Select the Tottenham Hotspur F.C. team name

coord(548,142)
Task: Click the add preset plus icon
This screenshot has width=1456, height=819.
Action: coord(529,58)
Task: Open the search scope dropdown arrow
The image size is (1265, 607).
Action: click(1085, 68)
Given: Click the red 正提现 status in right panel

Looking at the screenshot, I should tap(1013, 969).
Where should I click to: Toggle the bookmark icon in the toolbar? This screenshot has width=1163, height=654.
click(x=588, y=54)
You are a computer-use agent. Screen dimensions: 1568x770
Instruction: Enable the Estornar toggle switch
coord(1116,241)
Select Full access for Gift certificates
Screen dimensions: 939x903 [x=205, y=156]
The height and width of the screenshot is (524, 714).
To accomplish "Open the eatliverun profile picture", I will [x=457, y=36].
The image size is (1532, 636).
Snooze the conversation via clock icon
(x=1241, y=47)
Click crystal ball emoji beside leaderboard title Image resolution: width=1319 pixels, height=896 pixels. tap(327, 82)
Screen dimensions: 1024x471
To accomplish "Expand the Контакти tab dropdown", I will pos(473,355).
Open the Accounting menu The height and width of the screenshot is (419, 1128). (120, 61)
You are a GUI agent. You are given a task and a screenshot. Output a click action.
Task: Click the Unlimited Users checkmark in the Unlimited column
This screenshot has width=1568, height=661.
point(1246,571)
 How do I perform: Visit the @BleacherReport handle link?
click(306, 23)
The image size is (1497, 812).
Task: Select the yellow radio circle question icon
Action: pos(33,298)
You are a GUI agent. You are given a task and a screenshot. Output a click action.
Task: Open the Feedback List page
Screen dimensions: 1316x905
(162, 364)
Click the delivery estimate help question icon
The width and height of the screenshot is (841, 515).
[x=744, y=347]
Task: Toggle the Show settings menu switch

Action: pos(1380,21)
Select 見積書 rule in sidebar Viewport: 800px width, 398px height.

####

__Assignment__. The answer is the lines above between the line holding "Task: Click the add preset plus icon" and the line holding "The image size is (1532, 636).", inclusive, each written out exactly, and no others.

__Output for this exercise__.
Task: Click the add preset plus icon
This screenshot has width=1456, height=819.
Action: coord(529,58)
Task: Open the search scope dropdown arrow
The image size is (1265, 607).
Action: click(1085, 68)
Given: Click the red 正提现 status in right panel

Looking at the screenshot, I should tap(1013, 969).
Where should I click to: Toggle the bookmark icon in the toolbar? This screenshot has width=1163, height=654.
click(x=588, y=54)
You are a computer-use agent. Screen dimensions: 1568x770
Instruction: Enable the Estornar toggle switch
coord(1116,241)
Select Full access for Gift certificates
Screen dimensions: 939x903 [x=205, y=156]
The height and width of the screenshot is (524, 714).
To accomplish "Open the eatliverun profile picture", I will [x=457, y=36].
The image size is (1532, 636).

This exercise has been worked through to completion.